Document excerpt:
------------------------------------
In this context, the Lacties project [101] has sought to promote the sustainable and circular valorisation of whey and dairy by-products, enhance technological innovation among small and medium-sized producers, and foster the development of eco-efficient and economically viable value chains. Opportunities for improvement may include the development of whey-based food formulations, ingredients, and beverages, the adoption of innovative processing technologies to create higher-value products, and the establishment of shared regional processing hubs to achieve economies of scale. Further potential lies in enhancing eco-efficiency and energy optimisation in production, developing local resources and co-products to replace imports and strengthen value chains, and implementing systematic mechanisms to reduce environmental impact.

8. Evidence Synthesis and Research Gaps

This review highlights a paradigm shift in the perception of whey and its by-products, including cheese whey, which are increasingly transitioning from being regarded as polluting residues to valuable resources within sustainable food systems. Rather than representing an environmental burden alone, these by-products are now recognized for their potential to deliver functional value to foods and to contribute to cardiovascular health and immunomodulation, largely due to the presence of high-value bioactive peptides.
Evidence from in vitro and in vivo animal studies shows a convergence toward the bioactivity of whey-derived peptides, particularly lactokinins, and other ACE inhibitor peptides derived mainly from α-lactalbumin and β-lactoglobulin, as discussed in Section 4 and Section 5. Through ACE inhibition and the consequent reduction in angiotensin II formation, these peptides attenuate vasoconstriction and support blood pressure regulation. In parallel, their ability to modulate NO signalling and oxidative balance contributes to reduced lipid peroxidation, enhanced antioxidant defenses, and preservation of endothelial integrity. Collectively, these mechanisms underpin improvements in vascular function and stabilization of endothelial signaling pathways (Figure 2). At the immunomodulatory level, whey-derived peptides demonstrate the capacity to suppress NF-κB-dependent inflammatory pathways and to regulate pro-inflammatory cytokine production, supporting a shift toward an immunoregulatory phenotype associated with reduced vascular inflammation and improved homeostasis.
The multifunctional nature of these peptides acting across interconnected physiological pathways suggests their relevance for human health (Section 5 and Section 6). However, while clinical trials indicate modest cardiometabolic benefits, particularly among individuals at cardiovascular risk, the evidence remains limited by substantial methodological heterogeneity of the studies. Most human interventions evaluate whole whey proteins or complex hydrolysates rather than defined peptide preparations, preventing definitive attribution of observed effects to specific bioactive sequences and limiting causal interpretation.
Critical research gaps remain to be addressed. These include the need for standardized peptide production and characterization, clearer definition of effective concentrations, degrees of hydrolysis, and delivery matrices, as well as a marked scarcity of human pharmacokinetic data. Understanding peptide stability, absorption, metabolism, and target tissue exposure following oral intake is essential to establish effective and safe dosing strategies and appropriate intervention durations. In addition, longer-term human studies are required to evaluate the persistence and clinical relevance of observed effects over time.
------------------------------------
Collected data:
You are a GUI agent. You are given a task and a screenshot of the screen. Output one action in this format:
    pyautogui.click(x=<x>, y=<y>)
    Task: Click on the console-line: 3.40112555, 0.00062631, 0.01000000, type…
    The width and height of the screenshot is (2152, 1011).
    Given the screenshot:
------------------------------------
Translate this sentence from the whey by-products review into Spanish: "In addition, longer-term human studies are required to evaluate the persistence and clinical relevance of observed effects over time." You won't need the records for any of this.

Además, se requieren estudios en humanos a más largo plazo para evaluar la persistencia y la relevancia clínica de los efectos observados a lo largo del tiempo.